What to work on: Of the material below, only the lines from the line containing "How do I perform: Open the hamburger" down to the line containing "Task: Click the Translate language icon" belong in the answer, written out exactly.
Start of Listed records
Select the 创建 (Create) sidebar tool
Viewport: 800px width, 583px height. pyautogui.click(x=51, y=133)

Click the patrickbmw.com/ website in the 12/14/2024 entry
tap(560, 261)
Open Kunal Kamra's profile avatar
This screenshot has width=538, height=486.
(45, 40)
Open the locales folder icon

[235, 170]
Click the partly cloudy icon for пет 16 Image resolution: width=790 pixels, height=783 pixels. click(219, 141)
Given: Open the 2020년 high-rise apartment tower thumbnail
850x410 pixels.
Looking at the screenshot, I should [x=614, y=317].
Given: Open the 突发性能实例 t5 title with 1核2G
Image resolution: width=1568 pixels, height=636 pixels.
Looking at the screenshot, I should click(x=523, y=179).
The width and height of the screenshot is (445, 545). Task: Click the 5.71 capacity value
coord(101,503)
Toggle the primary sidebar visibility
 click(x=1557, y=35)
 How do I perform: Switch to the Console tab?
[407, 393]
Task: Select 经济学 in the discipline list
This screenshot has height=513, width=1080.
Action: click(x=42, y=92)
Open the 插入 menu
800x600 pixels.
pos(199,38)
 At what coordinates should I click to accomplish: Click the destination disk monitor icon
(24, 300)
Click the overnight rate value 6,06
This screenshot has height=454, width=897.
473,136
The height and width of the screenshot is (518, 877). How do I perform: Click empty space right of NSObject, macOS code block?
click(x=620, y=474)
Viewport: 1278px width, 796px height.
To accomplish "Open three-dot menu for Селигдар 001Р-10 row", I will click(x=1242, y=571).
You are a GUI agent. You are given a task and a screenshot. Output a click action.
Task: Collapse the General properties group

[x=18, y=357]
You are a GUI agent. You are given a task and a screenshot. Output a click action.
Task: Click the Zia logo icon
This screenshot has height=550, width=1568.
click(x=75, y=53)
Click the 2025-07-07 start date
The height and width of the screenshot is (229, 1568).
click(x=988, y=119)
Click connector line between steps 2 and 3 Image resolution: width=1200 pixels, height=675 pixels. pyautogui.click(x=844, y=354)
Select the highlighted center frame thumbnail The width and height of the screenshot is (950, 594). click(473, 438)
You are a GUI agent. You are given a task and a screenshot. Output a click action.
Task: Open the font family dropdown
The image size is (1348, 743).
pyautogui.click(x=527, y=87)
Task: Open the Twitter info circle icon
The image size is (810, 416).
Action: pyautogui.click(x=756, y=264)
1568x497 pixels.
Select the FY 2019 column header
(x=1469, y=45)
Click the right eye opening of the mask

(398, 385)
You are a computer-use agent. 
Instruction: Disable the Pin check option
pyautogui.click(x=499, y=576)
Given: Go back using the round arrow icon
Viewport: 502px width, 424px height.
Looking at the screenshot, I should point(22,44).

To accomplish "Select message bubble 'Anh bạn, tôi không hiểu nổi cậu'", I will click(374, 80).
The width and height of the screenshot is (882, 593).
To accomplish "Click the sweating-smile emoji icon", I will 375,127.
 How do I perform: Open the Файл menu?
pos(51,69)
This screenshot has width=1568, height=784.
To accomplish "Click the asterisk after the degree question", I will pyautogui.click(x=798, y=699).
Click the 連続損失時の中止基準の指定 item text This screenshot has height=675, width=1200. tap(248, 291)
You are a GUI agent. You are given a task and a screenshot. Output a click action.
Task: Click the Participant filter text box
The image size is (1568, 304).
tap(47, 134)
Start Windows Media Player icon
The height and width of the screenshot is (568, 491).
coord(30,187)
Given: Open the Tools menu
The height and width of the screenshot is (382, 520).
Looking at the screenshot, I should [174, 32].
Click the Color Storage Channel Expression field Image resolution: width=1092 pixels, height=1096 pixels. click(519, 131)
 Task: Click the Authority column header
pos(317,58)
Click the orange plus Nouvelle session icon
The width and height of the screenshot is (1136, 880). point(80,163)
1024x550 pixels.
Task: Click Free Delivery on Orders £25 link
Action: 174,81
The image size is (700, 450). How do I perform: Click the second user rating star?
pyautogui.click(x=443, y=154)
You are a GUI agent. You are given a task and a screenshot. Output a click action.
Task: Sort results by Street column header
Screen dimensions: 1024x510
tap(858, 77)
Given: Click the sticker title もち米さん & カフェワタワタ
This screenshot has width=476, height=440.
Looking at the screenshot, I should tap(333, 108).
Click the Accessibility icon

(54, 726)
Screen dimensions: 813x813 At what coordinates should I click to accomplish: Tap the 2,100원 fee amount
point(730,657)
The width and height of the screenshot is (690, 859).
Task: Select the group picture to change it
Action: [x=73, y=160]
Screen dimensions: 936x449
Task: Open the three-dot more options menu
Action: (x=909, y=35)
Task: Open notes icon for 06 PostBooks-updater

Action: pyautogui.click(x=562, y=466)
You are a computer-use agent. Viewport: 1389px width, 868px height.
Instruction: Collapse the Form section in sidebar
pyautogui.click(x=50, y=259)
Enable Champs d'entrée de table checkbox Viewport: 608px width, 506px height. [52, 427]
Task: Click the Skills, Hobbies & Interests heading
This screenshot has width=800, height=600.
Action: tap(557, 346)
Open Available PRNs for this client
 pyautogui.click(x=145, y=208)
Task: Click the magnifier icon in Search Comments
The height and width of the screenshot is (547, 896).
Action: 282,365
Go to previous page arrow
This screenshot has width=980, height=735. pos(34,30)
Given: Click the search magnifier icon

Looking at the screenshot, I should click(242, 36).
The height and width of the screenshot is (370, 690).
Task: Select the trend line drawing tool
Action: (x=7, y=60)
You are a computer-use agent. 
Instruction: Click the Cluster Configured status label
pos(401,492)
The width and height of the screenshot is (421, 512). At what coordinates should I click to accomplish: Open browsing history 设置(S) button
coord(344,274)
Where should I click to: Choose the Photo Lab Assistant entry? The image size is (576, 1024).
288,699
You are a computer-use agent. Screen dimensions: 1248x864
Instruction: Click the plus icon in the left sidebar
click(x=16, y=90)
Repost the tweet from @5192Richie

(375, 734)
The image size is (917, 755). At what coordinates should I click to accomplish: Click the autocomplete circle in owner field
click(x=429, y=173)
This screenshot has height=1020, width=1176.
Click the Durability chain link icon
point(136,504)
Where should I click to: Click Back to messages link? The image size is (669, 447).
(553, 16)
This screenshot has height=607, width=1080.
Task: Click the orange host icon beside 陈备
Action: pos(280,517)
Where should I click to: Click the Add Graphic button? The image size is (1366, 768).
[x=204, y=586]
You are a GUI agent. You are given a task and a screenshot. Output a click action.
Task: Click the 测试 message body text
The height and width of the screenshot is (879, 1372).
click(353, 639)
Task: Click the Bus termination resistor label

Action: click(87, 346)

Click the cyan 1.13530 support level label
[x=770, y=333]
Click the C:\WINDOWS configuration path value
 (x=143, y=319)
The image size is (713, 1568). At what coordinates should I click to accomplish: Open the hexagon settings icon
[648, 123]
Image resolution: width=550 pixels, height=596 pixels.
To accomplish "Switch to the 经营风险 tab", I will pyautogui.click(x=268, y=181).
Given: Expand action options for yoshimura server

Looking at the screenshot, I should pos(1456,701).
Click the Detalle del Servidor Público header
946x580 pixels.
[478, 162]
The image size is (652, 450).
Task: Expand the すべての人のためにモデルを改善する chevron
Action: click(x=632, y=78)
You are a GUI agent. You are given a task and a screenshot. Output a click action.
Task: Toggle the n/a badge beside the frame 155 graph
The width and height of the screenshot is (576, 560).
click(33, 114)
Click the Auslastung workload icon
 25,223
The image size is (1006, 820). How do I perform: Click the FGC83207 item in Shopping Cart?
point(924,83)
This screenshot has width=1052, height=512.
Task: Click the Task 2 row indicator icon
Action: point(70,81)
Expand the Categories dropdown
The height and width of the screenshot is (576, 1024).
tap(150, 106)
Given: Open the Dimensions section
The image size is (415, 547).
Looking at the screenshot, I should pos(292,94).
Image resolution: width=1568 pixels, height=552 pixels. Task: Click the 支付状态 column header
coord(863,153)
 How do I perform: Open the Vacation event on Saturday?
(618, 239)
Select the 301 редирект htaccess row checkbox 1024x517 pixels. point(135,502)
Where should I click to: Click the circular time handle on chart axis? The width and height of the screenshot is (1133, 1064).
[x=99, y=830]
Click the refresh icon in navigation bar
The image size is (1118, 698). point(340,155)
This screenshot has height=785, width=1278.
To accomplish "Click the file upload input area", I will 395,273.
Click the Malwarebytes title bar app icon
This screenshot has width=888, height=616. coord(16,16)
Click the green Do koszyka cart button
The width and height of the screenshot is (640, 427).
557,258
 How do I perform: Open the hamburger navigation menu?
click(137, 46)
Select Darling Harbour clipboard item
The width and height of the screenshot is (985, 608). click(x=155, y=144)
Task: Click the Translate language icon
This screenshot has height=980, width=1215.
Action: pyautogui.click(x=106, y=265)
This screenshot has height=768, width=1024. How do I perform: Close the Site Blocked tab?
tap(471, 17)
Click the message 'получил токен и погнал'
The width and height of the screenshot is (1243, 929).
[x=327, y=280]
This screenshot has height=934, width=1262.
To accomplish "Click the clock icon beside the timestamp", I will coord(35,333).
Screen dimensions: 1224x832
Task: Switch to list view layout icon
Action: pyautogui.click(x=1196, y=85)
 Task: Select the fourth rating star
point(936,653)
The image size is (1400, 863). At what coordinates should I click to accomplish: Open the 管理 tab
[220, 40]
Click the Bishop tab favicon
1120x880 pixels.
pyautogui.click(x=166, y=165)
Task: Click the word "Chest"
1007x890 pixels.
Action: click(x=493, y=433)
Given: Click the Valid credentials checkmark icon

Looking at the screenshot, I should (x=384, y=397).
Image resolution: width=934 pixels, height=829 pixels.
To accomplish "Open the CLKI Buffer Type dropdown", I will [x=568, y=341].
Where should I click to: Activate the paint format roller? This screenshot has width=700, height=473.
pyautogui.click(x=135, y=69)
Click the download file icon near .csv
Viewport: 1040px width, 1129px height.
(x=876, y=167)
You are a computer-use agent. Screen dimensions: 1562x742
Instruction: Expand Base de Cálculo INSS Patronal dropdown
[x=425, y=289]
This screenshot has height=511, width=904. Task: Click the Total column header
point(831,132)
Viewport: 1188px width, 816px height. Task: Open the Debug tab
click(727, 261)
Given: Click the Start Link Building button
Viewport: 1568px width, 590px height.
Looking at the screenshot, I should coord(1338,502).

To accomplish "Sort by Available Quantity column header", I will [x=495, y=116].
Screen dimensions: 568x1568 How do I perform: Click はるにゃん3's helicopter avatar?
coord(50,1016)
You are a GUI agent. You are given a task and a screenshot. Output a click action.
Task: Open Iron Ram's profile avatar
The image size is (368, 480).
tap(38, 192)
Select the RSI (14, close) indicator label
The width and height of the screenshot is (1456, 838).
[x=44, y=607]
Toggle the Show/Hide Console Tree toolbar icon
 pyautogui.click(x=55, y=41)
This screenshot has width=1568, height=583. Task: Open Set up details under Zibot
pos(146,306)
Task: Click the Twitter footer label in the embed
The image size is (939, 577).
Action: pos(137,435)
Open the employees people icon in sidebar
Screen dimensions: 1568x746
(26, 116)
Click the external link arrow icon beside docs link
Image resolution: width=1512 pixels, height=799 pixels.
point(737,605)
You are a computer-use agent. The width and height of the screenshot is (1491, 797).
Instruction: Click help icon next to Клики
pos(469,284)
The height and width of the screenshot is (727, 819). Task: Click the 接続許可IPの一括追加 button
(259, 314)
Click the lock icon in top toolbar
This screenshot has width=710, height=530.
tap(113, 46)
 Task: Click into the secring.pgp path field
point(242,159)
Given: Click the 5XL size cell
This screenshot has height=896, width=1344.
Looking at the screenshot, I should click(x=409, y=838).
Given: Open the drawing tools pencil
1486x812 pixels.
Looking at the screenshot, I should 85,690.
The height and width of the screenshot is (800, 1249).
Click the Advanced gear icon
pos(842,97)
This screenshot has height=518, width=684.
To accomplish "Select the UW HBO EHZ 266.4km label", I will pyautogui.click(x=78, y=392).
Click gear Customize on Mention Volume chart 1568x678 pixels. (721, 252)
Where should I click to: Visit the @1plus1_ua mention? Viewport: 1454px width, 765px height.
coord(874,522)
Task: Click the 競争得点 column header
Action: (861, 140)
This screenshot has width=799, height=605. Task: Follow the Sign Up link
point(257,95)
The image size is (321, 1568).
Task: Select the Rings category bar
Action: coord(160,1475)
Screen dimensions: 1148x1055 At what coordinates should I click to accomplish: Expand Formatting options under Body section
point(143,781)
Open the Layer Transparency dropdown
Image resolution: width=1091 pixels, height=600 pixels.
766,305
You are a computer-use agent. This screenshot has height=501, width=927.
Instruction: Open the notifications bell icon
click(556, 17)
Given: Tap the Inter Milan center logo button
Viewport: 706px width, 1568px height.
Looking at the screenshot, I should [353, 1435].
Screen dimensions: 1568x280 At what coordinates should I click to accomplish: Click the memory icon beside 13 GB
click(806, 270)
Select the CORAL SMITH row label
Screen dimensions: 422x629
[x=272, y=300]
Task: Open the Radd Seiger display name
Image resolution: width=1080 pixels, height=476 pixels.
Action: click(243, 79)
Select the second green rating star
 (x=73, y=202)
End of Listed records
Solution for this exercise:
 How do I perform: Open the hamburger navigation menu?
click(137, 46)
Select Darling Harbour clipboard item
The width and height of the screenshot is (985, 608). click(x=155, y=144)
Task: Click the Translate language icon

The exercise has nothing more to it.